Bhaskaran (Mohanlal), a bank manager from a modest background, and Vijayalakshmi (Shobhana), from a wealthy family, live with their young son, Jayan, in the neighbourhood. Vijayalakshmi struggles to adapt a middle-class, small-town life which results in some tension and conflict at home.

Receiving no aid from her late husband's family and needing to earn a living, Sunandha starts a kindergarten with the help of Murali. She shows herself to be intelligent and capable and up to the task.

Sunandha's landlord (Thilakan) and landlady (Sukumari) and other townsfolk fuel gossip about Sunandha and Murali which bothers Hari. Murali and Sunandha are interested in marrying each other at some stage, but Hari's anger and objections give Sunandha pause.

When Hari plays with the kindergarten bus, it results in the accidental death of Jayan who attends the kindergarten. After the funeral, the townsfolk and Police consider the legal implications of such a shocking accident. Murali is concerned about Hari's psychological state, guilt and shock about the situation, while Bhaskaran, Vijayalakshmi and Sunandha struggle with the terrible senseless tragedy.
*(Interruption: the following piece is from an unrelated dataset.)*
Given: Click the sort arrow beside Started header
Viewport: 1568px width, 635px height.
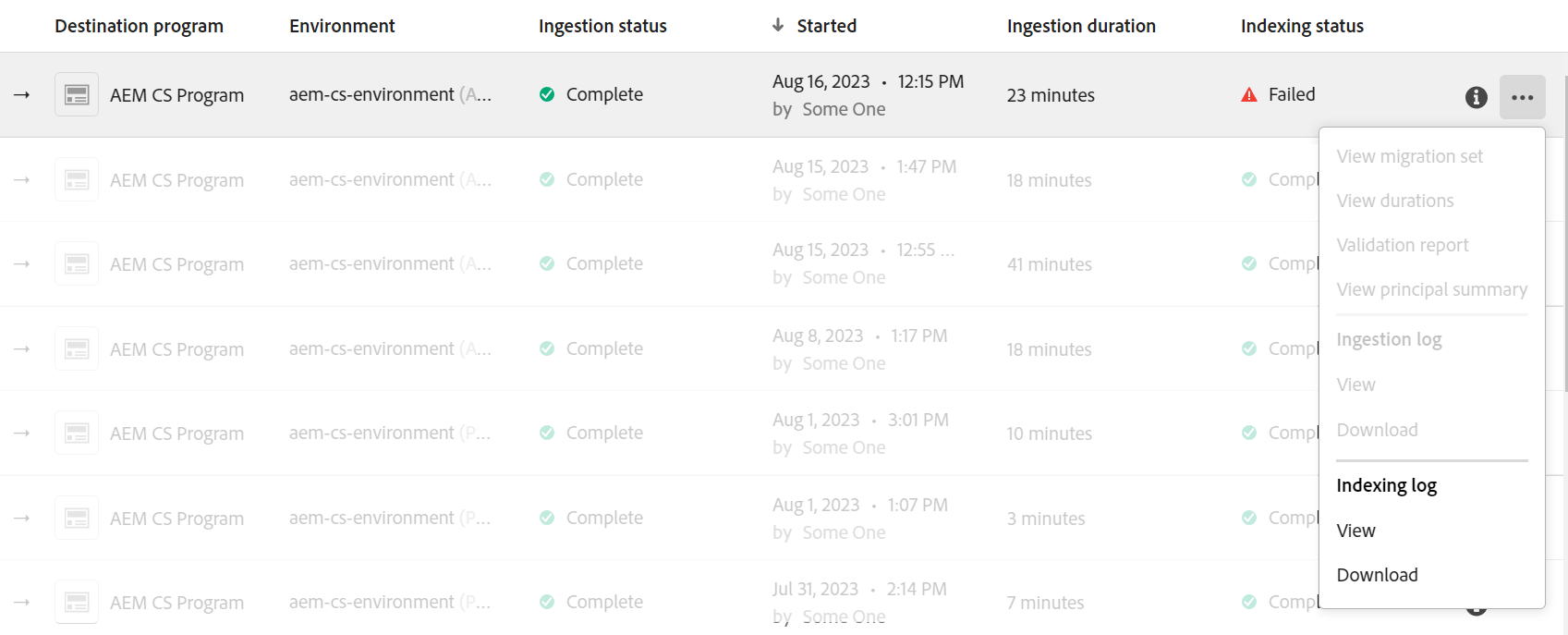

Murali urges Sunandha to reopen the kindergarten and encourages and reassures Hari that he needs to return to school. The townsfolk and school teacher make cruel and humiliating remarks to Hari and no one wants to send their kids to Sunandha's kindergarten.

Murali takes them out of town for the day. The next day before school Hari goes apologizes to Vijayalakshmi who shows a previously absent graciousness and tenderness. She helps Sunandha to restart the kindergarten as life returns to some normalcy.

Murali feels it is best for him to move away while things are peaceful. When Hari finds out Masha is leaving he asks if it's because Masha is angry at him and Sunandha. He runs and begs Masha to return.

==Cast==

- Mammootty as Muraleedharan Master
- Mohanlal as Bhaskaran
- Seema as Sunanda
- Shobana as Vijayalakshmi
- Master Vimal as Harimon
- Master Prasobh as Jayan
- Thilakan as Menon
- Sukumari as Malu
- Kunchan as Krishnankutty
- Sankaradi as Joseph
- Premji as Valiya Nampoothiri
- Jagannatha Varma as Bhaskaran's Father
- Paravoor Bharathan as Rtd Judge (Vijayalakshmi's Father)
- Bahadoor as Madhavan
- Kunjandi as Hydrose
- Janardhanan as Police Officer
- Thodupuzha Vasanthi as Sunanda’s sister-in-law
- Kozhikode Shantha Devi as Karthyani Amma

==Release==
The film was released on 29 March 1985

===Box office===
The film was a commercial success.

==Soundtrack==
The music was composed by Shyam and the lyrics were written by Panthalam K. P. and Bichu Thirumala.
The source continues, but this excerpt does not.